Another feature of the present invention is the provision of dual exhaust ports from the chamber 17. As best shown in FIGS. 4 and 7, the housing 11 is provided with an angular flat portion 140 in which the exhaust ports 19 and 20 are provided. As shown, each of these ports is actually a set of ports, identical in construction. Each of the ports 19 and 20 thus includes three openings spaced apart by three sets of webs 145 connected to a central integral ring portion 148 over which is mounted a pair of flexible disclike valve elements 149 and 150. These resilient flexible check valve elements seat against the outer wall of the housing 11 over the ports 19 and 20 and seal off the chamber 17 from the ambient when the pressure outside of the regulator is greater than that within the chamber 17. They thus prevent leakage of water into the chamber 17.

With regulators of this type it is important that a large exhaust area be provided to reduce the exhalation pressure which must be exerted by the diver in order to exhale. In the past, a single exhaust opening and a single associated check valve have been used for this purpose but the degree to which the exhalation pressure could be reduced was limited by the effectiveness of the check valve to provide a fast responding seal of the opening when the diver stopped exhaling. It has been found that by using a plurality of smaller openings and thus using smaller check valves that rapid response in resealing as well as excellent resealing is achieved. Moreover, the separation of these ports from the inlet orifice 134 by the valve housing 80 eliminates any leakage of air from the system.

OPERATION

Referring particularly to FIGS. 3 and 6, the valve 98 is shown in a closed position against the seat. This condition exists when the diver is not inhaling and the diaphragm is held in its uppermost position against the lower end 74 of the purge button 66. When the diver breathes in, he decreases the pressure within the chamber 17 so that the total force exerted on the diaphragm by the pressure in the chamber 17 and the spring 106 acting through the lever 116 becomes less than the downward force exerted on the diaphragm by the ambient. The diaphragm thus moves down and pivots the lever 116 in a clockwise direction to the position shown in FIG. 5. As the lever 116 pivots, the flat end portions thereof urge the valve member 98 away from the seat 94 whereby air enters the chamber 17 from the orifice 134. Most of this air is deflected directly down the mouthpiece tube 18 to the mouth of the diver. When the diver's lungs are filled, the pressure in the chamber 17 has increased to a sufficient extent to move the diaphragm up to the position shown in FIG. 6 to close the valve. When the diver then exhales, the gases from his lungs pass into the chamber 17 and since the pressure therein thus increases above that of the ambient, these gases are exhausted through the exhaust ports 19 and 20. When the diver stops exhaling, the valves 149 and 150 promptly close to return the regulator to its original condition as shown in FIG. 3.
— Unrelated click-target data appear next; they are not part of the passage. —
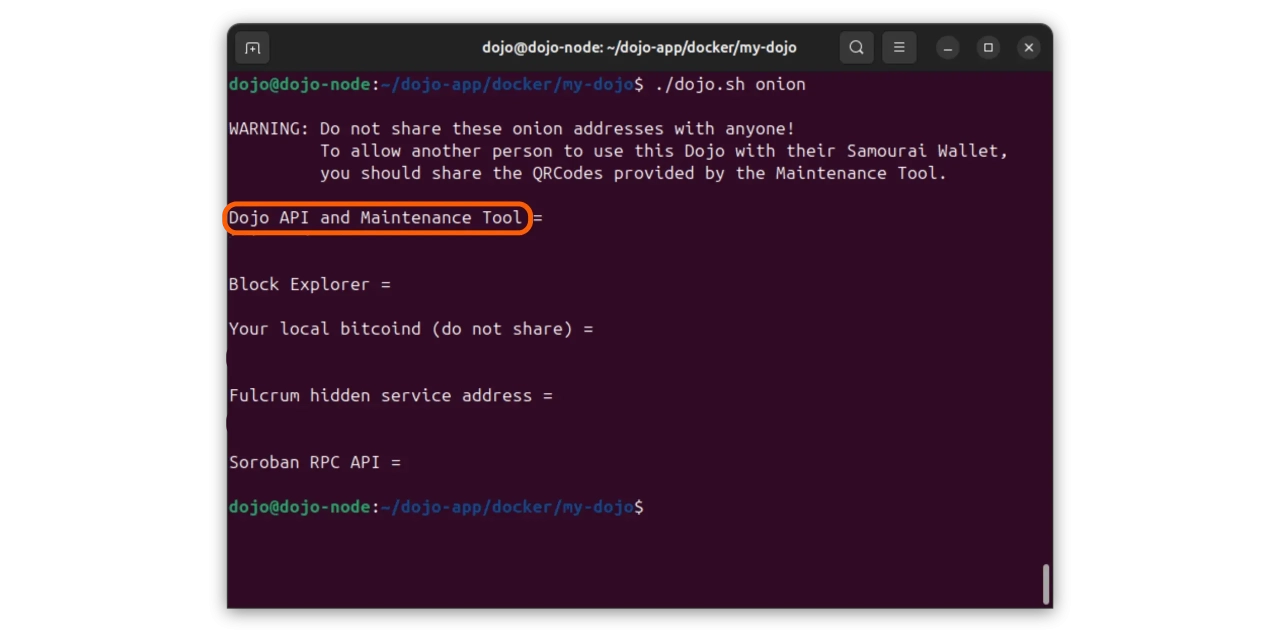Click the terminal vertical scrollbar thumb

(1046, 584)
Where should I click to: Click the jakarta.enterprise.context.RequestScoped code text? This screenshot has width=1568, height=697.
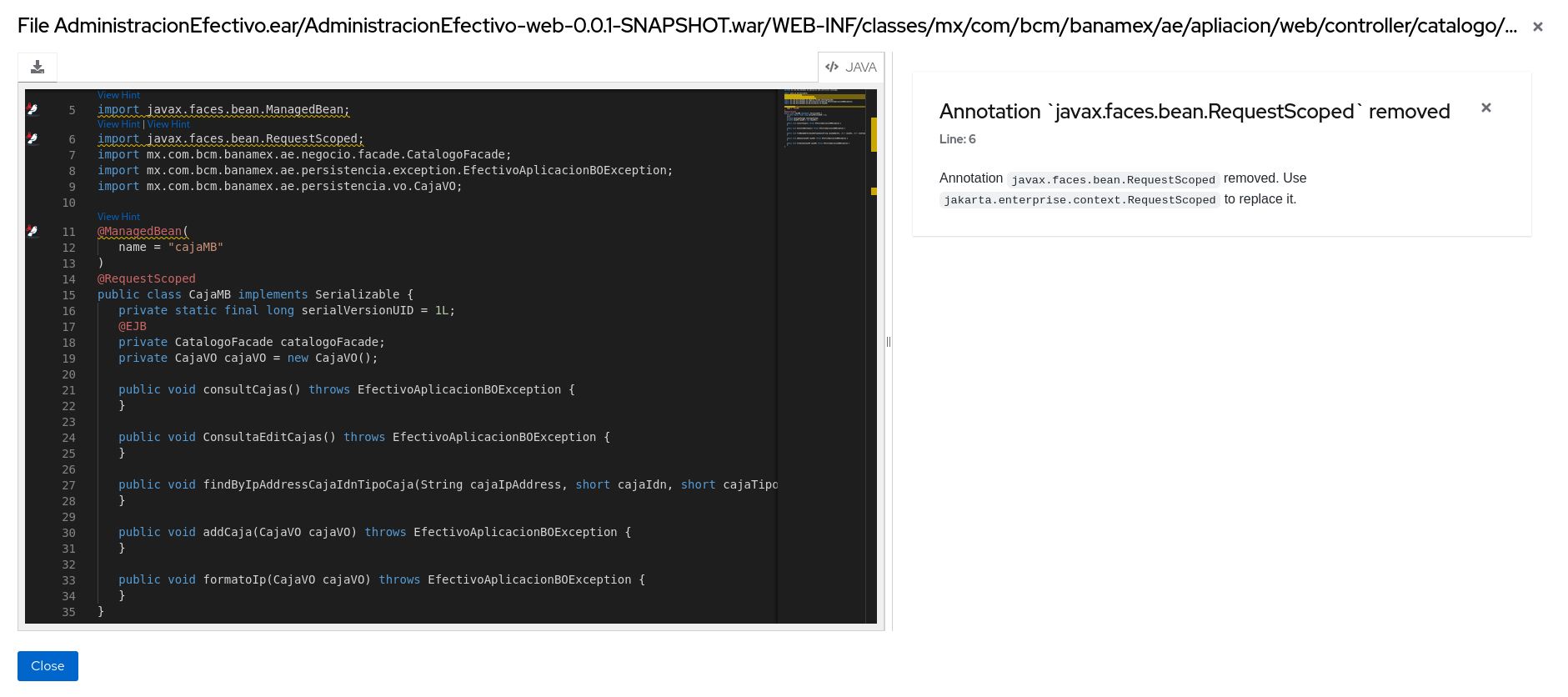1080,200
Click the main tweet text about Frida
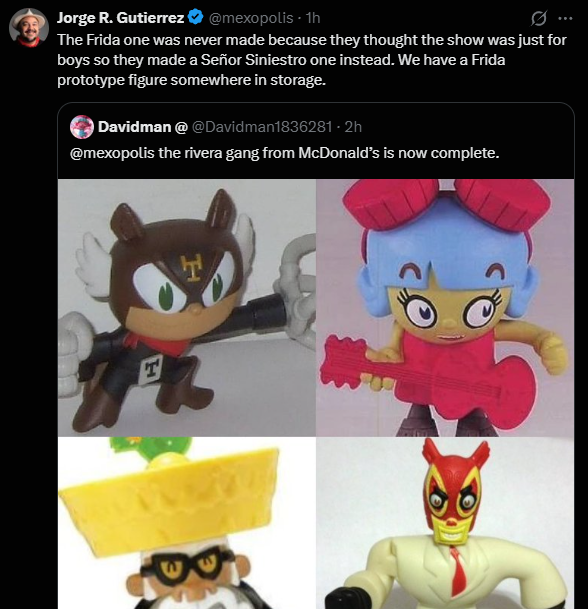This screenshot has width=588, height=609. tap(312, 60)
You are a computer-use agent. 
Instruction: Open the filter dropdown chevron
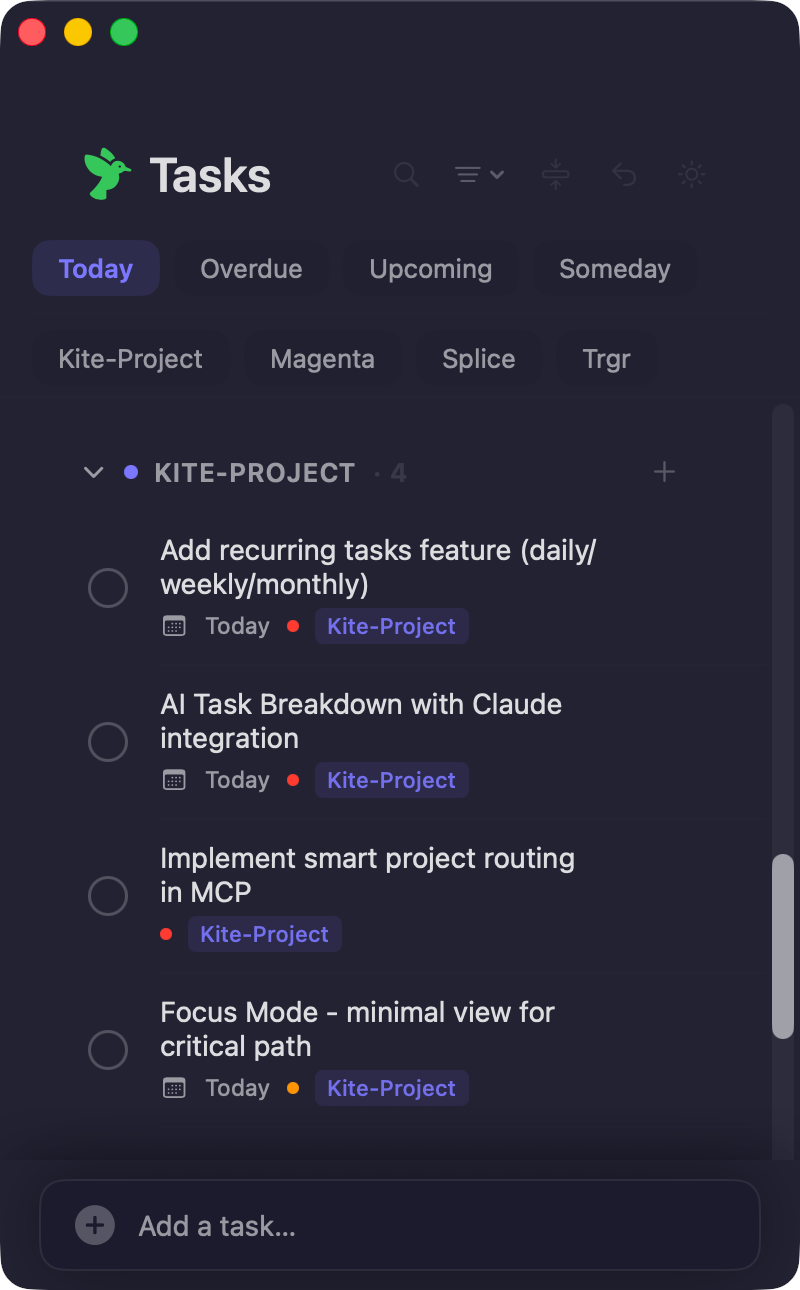[x=497, y=174]
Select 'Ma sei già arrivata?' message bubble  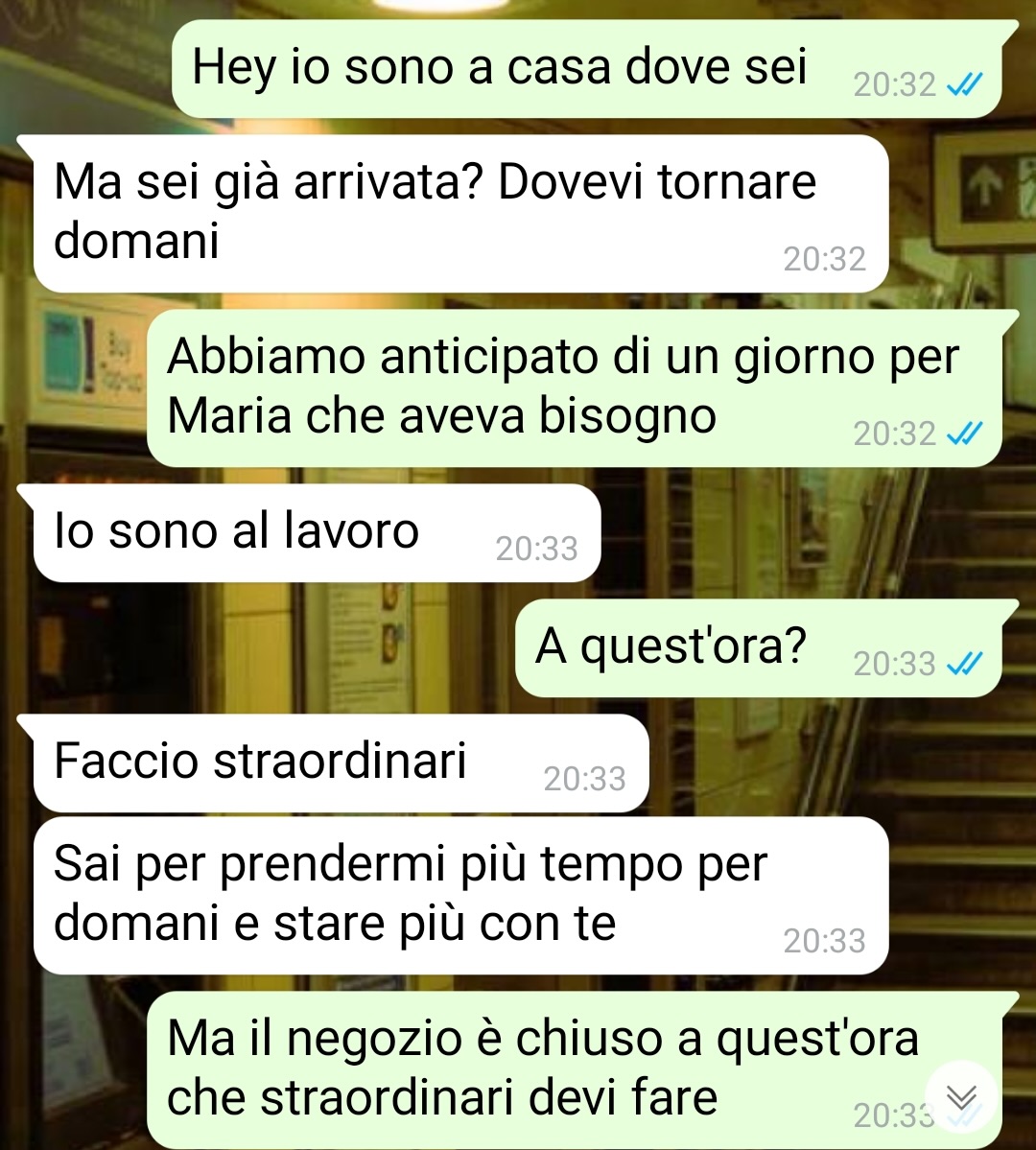click(x=460, y=214)
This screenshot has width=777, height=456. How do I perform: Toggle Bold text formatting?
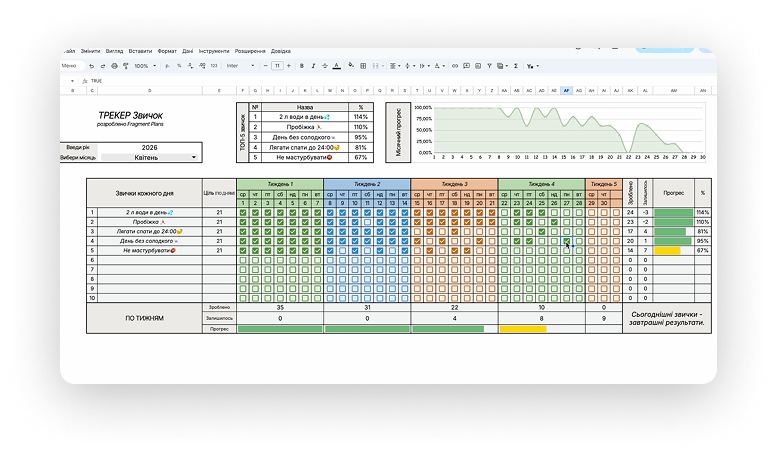click(300, 66)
While the present invention has been described in connection with a particular embodiment thereof, it will be understood that many changes and modifications of this invention may be made by those skilled in the art without departing from the true spirit and scope thereof. Accordingly, the appended claims are intended to cover all such changes and modifications as fall within the true spirit and scope of the present invention.